That last step made it possible for people to think of the communization of home industry, to think of eating food cooked in other ovens than their own, to think of one oven large enough for a whole village. Many interesting experiments in co-operative living immediately sprang up. But the next step came slowly and, even now, is only firmly established in the cities, in the actual abandonment of the family kitchen for the community kitchen in the form of the restaurant. In such families we have unity only in the hours of sleep and recreation.
Along with abandonment of the separate kitchen there has proceeded the abandonment of the parlor in the homes of the middle classes. To lose the old, mournful front room may be no subject for tears, but the loss of the evening family group, about the fireside or the reading-lamp, is a real and sad loss. The commercialized amusements have offered greater attractions to vigorous youth.
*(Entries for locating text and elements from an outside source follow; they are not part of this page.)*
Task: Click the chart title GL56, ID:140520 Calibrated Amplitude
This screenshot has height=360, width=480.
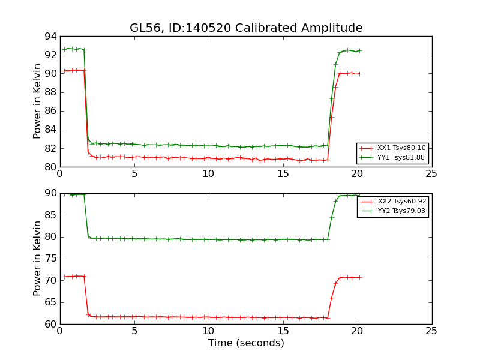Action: (x=246, y=28)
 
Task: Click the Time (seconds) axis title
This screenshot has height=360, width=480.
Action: (x=246, y=343)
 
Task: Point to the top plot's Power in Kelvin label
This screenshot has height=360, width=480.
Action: (x=37, y=101)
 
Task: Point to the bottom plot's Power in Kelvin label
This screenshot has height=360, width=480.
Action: (x=37, y=258)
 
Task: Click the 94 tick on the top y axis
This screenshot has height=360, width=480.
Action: (x=50, y=36)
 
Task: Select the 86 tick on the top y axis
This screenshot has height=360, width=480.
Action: (x=50, y=111)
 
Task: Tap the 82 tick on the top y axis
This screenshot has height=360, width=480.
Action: (x=50, y=148)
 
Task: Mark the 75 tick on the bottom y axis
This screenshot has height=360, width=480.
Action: (x=50, y=259)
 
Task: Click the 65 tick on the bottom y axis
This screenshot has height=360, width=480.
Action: (x=50, y=302)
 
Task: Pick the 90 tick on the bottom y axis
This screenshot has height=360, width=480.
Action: (x=50, y=193)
The theater and its lesser satellites, amusements, entertainments, lectures, the lyceum, and recreation-by-proxy in ball games and matches have taken the place of united family recreation. Of course this has been a natural development of the older village play-life and has been by no means an unmixed ill.
Now, behold, what has become of the old-time home life! The family that spent nearly twenty-four hours together now spends a scarce seven or eight, and these are occupied in sleeping! Little wonder that the next step is taken—the abandonment of this remainder, the sleep period, under a domestic roof, as the family moves into a hotel!
Along with the tendency toward communal working and eating we see the tendency to communal living by the development of the apartment building. Since roof-trees are so expensive, and since in a practical age, few of us can afford to pay for sentiment, why not put a dozen families under one roof-tree? True we sacrifice lawns, gardens, natural places for children to play; we lose birds and flowers and the charm of evening hours on porches, or galleries, but think of what we gain in bricks and mortar, in labor saved from splitting wood and shoveling coal, in janitor service! The transition is now complete; the home is simply that item in the economic machinery which will best furnish us storage for our sleeping bodies and our clothes!
We are undoubtedly in a period of great changes in family life, and no family can count on escaping the influence of the change. The one single outstanding and most potent change, so far as the character of family life is concerned, is, in the United States, the rapid polarization of population in the cities. The United States Census Bureau counts all residents in cities of over 8,000 population as "urban." In 1800 the "urban" population was 4 per cent of the total population; in 1850 it was 12.5 per cent; in 1870, 20.9 per cent; in 1890, 29.2 per cent; in 1900, 33.1 per cent; in 1910 it was estimated at 40 per cent.[2] Here is a trend so clearly marked that we cannot deny its reality, while its significance is familiar to everyone today.
However, the village type remains; there are still many homes where a measure of family unity persists, where at least in one meal daily and, for purposes of sleeping and, occasionally, for the evening hours of recreation, there is a consciousness of home life. Yet the most remote village feels the pressure of change. The few homes conforming to the older ideals are recognized as exceptional. The city draws the village and rural family to itself, and the contagion of its customs and ideals spreads through the villages and affects the forms of living there. Youths become city dwellers and do not cease to scoff at the village unless later years give them wisdom to appreciate its higher values. The standard of domestic organization is established by the city; that type of living is the ideal toward which nearly all are striving.
The important question for all persons is whether the changes now taking place in family life are good or ill. It is impossible to say whether the whole trend is for the better; the many elements are too diverse and often apparently conflicting. Faith in the orderly development of society gives ground for belief that these changes ultimately work for a higher type of family life. The city may be regarded as only a transition stage in social evolution—the compacting of masses of persons together that out of the new fusing and welding may arise new methods of social living. The larger numbers point to more highly developed forms of social organization. When these larger units discover their greater purposes, above factory and mill and store, and realize them in personal values, the city life will be a more highly developed mechanism for the higher life of man. The home life will develop along with that city life.
§ 4. PURPOSEFUL ORGANIZATION
At present the home is suffering, just as the city is suffering, from a lack of that purposeful organization which will order the parts aright and subject the processes to the most important and ultimate purposes. The city is simply an aggregation of persons, scarcely having any conscious organization, thrown together for purposes of industry. It will before very long organize itself for purposes of personal welfare and education. The family is usually a group bound in ties of struggle for shelter, food, and pleasure. Such consciousness as it possesses is that of being helplessly at the mercy of conflicting economic forces. The adjustment of those forces, their subjection to man's higher interests, must come in the future and will help the family to freedom to discover its true purpose.
It is easy to insist on the responsibility of parents for the character-training of their children, but it is difficult to see how that responsibility can be properly discharged under industrial conditions that take both father and mother out of the home the whole day and leave them too weary to stay awake in the evening, too poor to furnish decent conditions of living, and too apathetic under the dull monotony of labor to care for life's finer interests. The welfare of the family is tied up with the welfare of the race; if progress can be secured in one part progress in the whole ensues.